===== Document passage

Happy Year of the Ox! As Chinatown gets ready to usher in the New Year (see Explore Chinatown for a comprehensive list of events), we thought it would interesting to turn to the archives and look at how the New York Times reported coverage of Chinese New Year’s back when Chinatown was limited to Mott, Pell, and Doyers streets.

The Times first year of coverage was 1883. Despite its Victorian racism (the celebrating Chinese are “agitated,” the young men wear “Melican” clothes), the Times’s coverage seemed to be trying to demystify Chinese culture and show that New York’s Asian residents weren’t as strange or foreign as most people thought.

Two interesting observation from that article:

  • The reporter assumed the young Chinese residents were less interested in traditional New Year’s Day calling because there were “only three or four Chinese women in the City.”
  • Also, New York’s Chinatown evidently had no temples (or “joss parlors” in the parlance of the day), thus forcing worshippers to head to Belleville, New Jersey, if they wanted to partake in traditional temple prayers.

It is also worth noting that interest in Chinese New Year coincided with the passage of the Chinese Exclusion Act--originally set to run for ten years--which severely curtailed Chinese immigration into the United States.

The next year, 1884, under the banner “The Chinese All Agog,” the Times reported that the Chinese were once again “agitated”—indeed, the article was essentially a rehash of the previous year’s report, though it did get in the jab that Chinese New Year fell on an odd date because the “Chinese year is shorter than the law allows to civilized countries.” In a separate feature, a Times reporter was invited by a Chinese merchant to observe a traditional New Year’s feast, replete with “browned hog,” “a chicken, complete except the feathers,” and “a bowl of beche de mer and shark’s fins.” (That could describe most Chinatown restaurants today, but then was a rarity for a Westerner to see.)

As anti-Asian sentiment in New York increased over the next few years, coverage of New Year’s Day grew more hostile. By the time the Chinese Exclusion Act was extended in 1893—essentially banning Chinese immigration for the next 50 years—the Times was reduced to calling the celebrants “heathens” and the entire celebration “shifty.” And soon thereafter coverage of the event was dropped by the paper altogether, not to return with any regularity until after World War II.

==========

- [Problem to work on]:
Copy out the passage on early New York Times coverage of Chinese New Year above, word for word.

===== Collected data

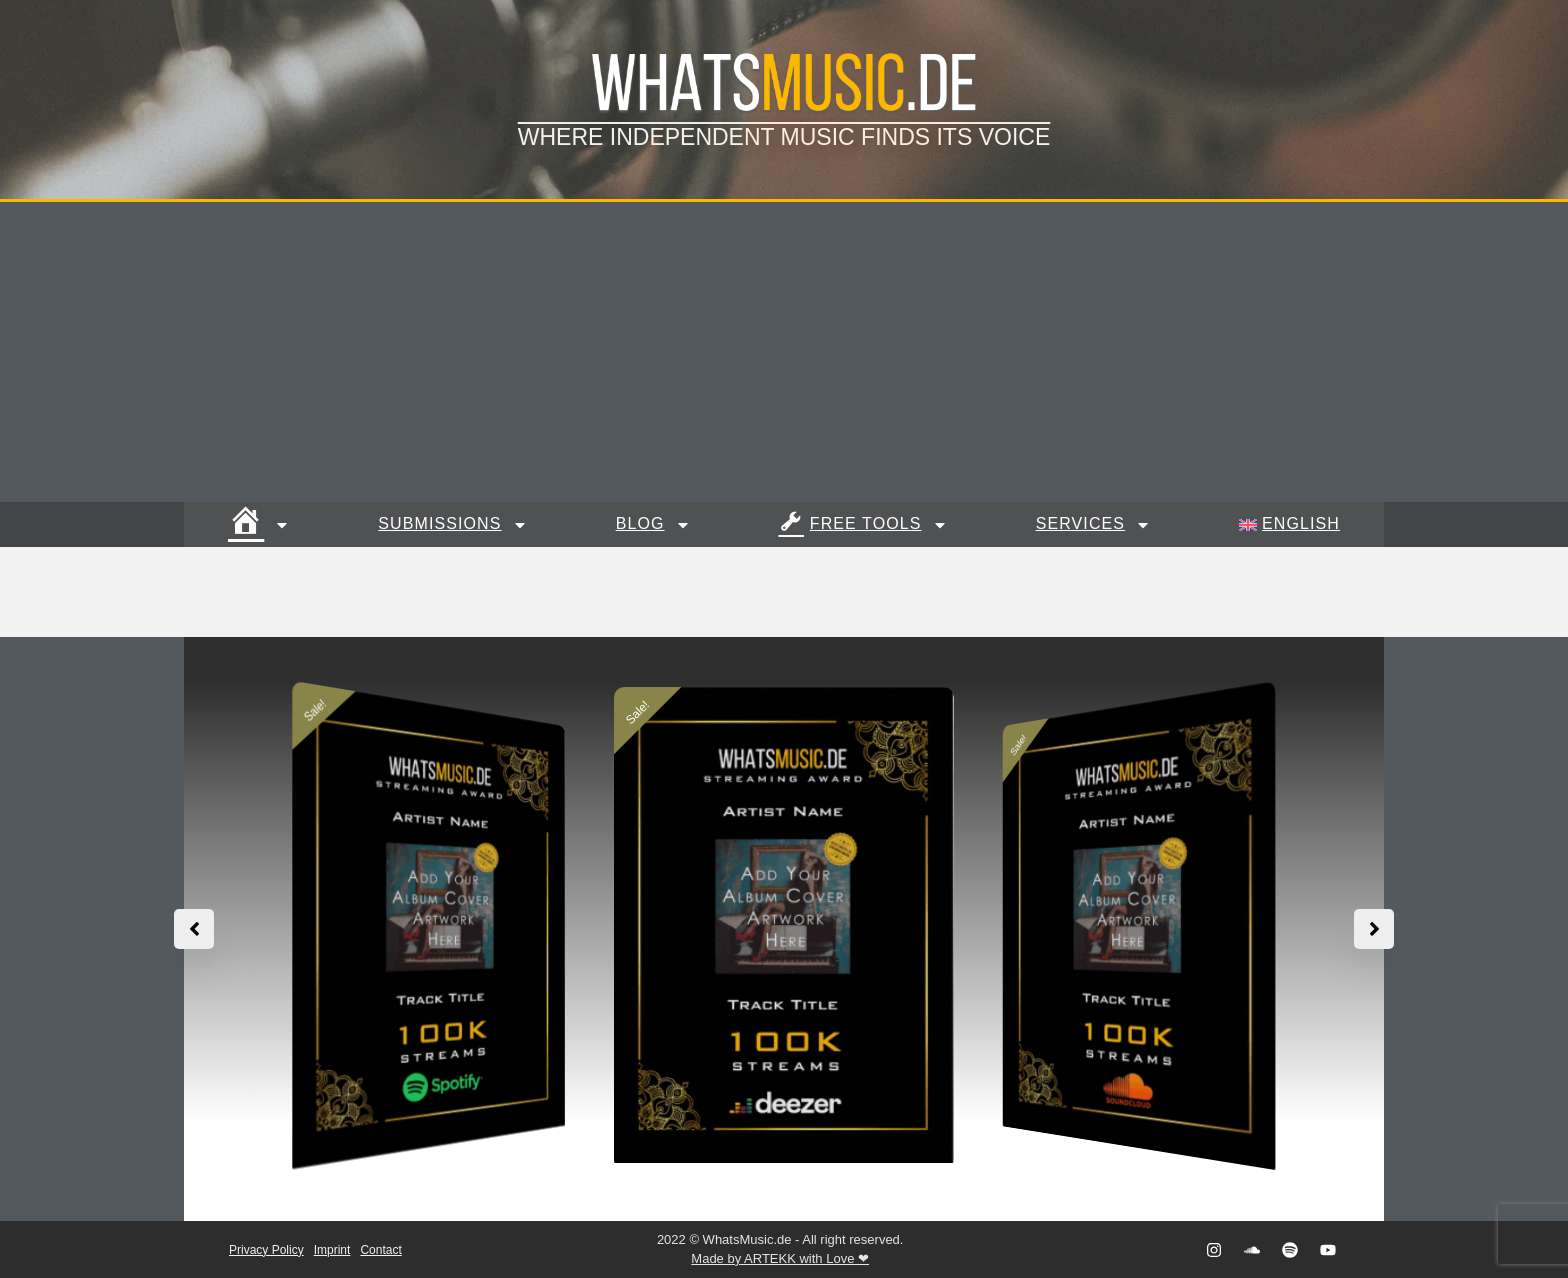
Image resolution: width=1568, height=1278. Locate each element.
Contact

==========

- [Task answer]:
Happy Year of the Ox! As Chinatown gets ready to usher in the New Year (see Explore Chinatown for a comprehensive list of events), we thought it would interesting to turn to the archives and look at how the New York Times reported coverage of Chinese New Year’s back when Chinatown was limited to Mott, Pell, and Doyers streets.

The Times first year of coverage was 1883. Despite its Victorian racism (the celebrating Chinese are “agitated,” the young men wear “Melican” clothes), the Times’s coverage seemed to be trying to demystify Chinese culture and show that New York’s Asian residents weren’t as strange or foreign as most people thought.

Two interesting observation from that article:

  • The reporter assumed the young Chinese residents were less interested in traditional New Year’s Day calling because there were “only three or four Chinese women in the City.”
  • Also, New York’s Chinatown evidently had no temples (or “joss parlors” in the parlance of the day), thus forcing worshippers to head to Belleville, New Jersey, if they wanted to partake in traditional temple prayers.

It is also worth noting that interest in Chinese New Year coincided with the passage of the Chinese Exclusion Act--originally set to run for ten years--which severely curtailed Chinese immigration into the United States.

The next year, 1884, under the banner “The Chinese All Agog,” the Times reported that the Chinese were once again “agitated”—indeed, the article was essentially a rehash of the previous year’s report, though it did get in the jab that Chinese New Year fell on an odd date because the “Chinese year is shorter than the law allows to civilized countries.” In a separate feature, a Times reporter was invited by a Chinese merchant to observe a traditional New Year’s feast, replete with “browned hog,” “a chicken, complete except the feathers,” and “a bowl of beche de mer and shark’s fins.” (That could describe most Chinatown restaurants today, but then was a rarity for a Westerner to see.)

As anti-Asian sentiment in New York increased over the next few years, coverage of New Year’s Day grew more hostile. By the time the Chinese Exclusion Act was extended in 1893—essentially banning Chinese immigration for the next 50 years—the Times was reduced to calling the celebrants “heathens” and the entire celebration “shifty.” And soon thereafter coverage of the event was dropped by the paper altogether, not to return with any regularity until after World War II.